Start of DATA SUPPLIED

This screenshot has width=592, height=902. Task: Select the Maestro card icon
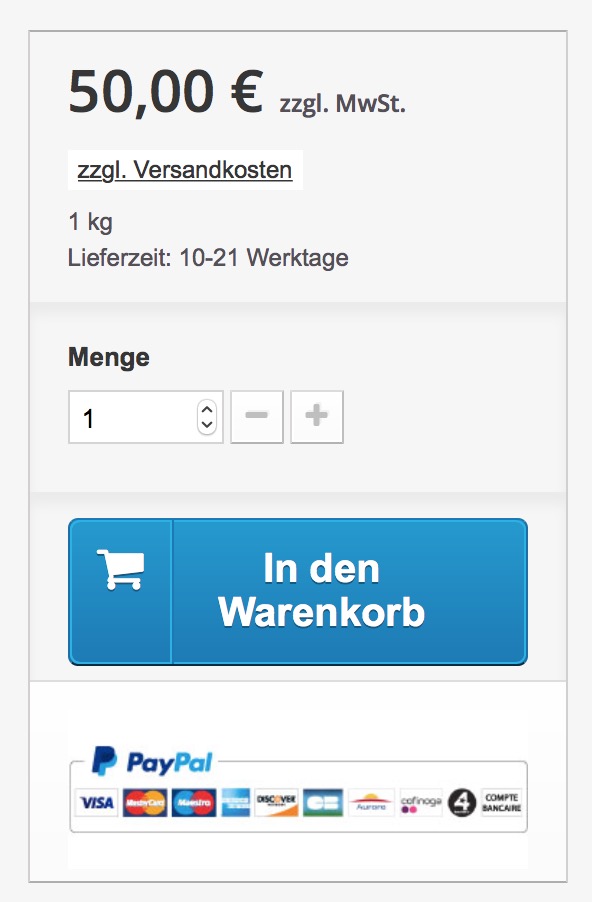click(194, 802)
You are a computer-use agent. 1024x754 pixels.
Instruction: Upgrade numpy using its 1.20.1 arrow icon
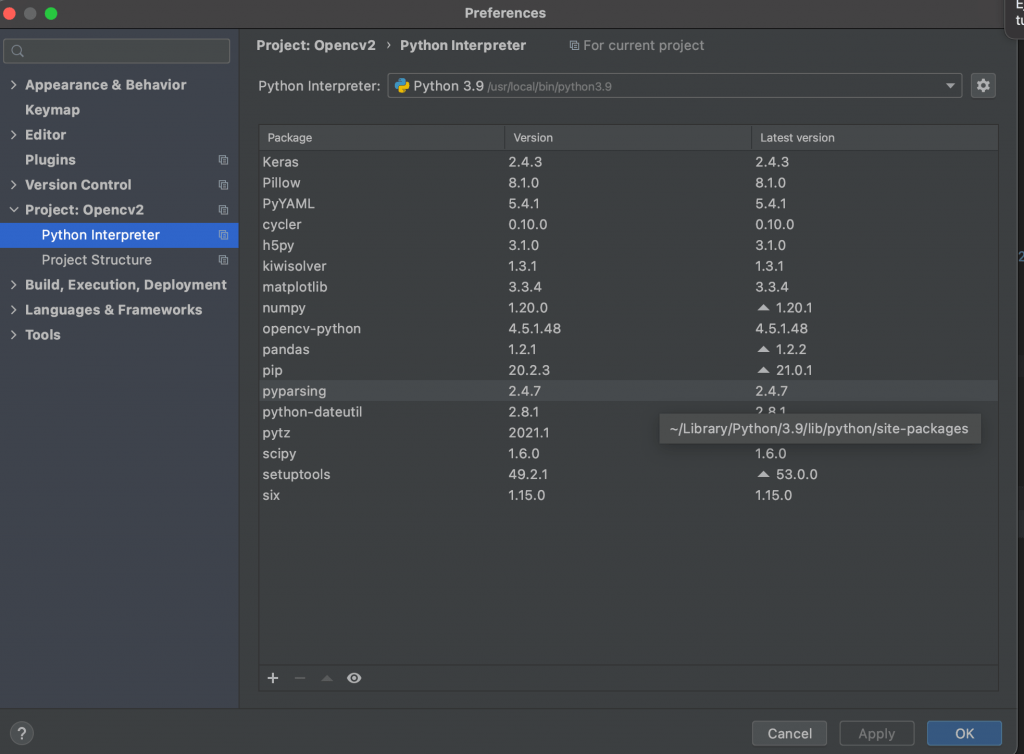(763, 308)
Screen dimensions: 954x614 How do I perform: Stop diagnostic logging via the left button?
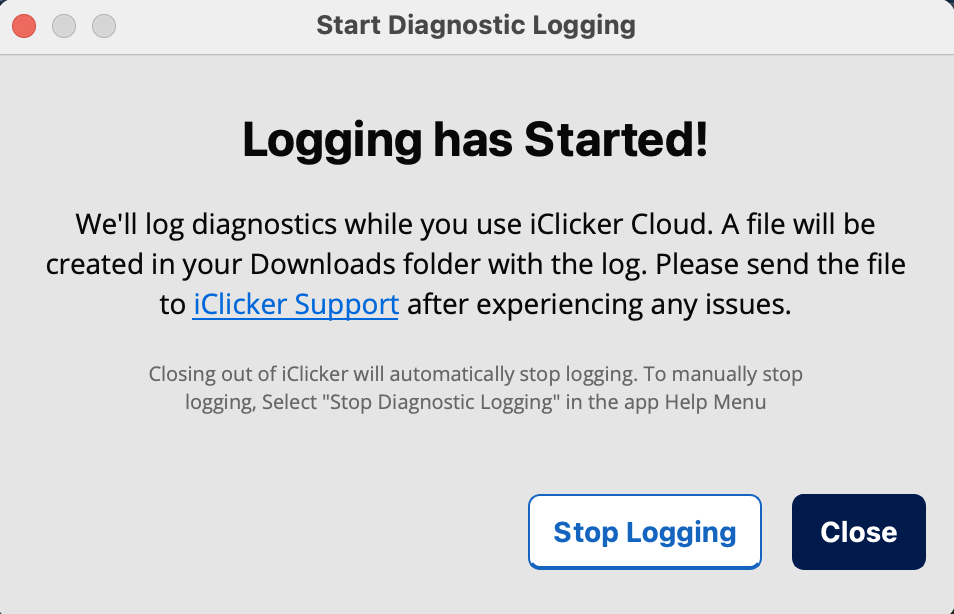(644, 531)
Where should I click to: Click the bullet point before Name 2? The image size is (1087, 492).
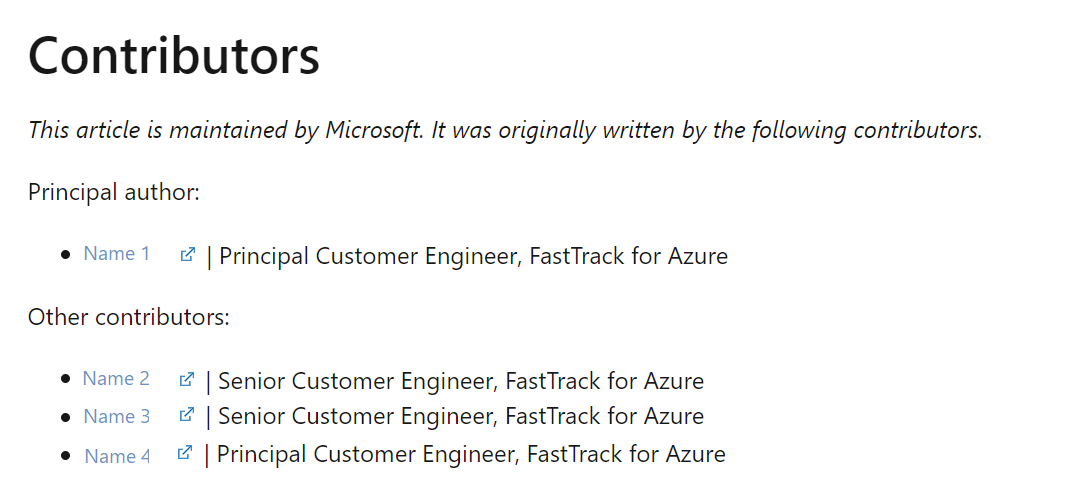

End of DATA SUPPLIED

Output nothing but the records, word for word, and none of their pictures.

◆ RESPONSE TO THIS EXERCISE ◆
This screenshot has width=592, height=902. Task: Select the Maestro card icon
click(194, 802)
You are a computer-use agent. 1024x754 pixels.
Instruction: Upgrade numpy using its 1.20.1 arrow icon
(763, 308)
Screen dimensions: 954x614 How do I perform: Stop diagnostic logging via the left button?
(644, 531)
Where should I click to: Click the bullet point before Name 2? The image size is (1087, 492).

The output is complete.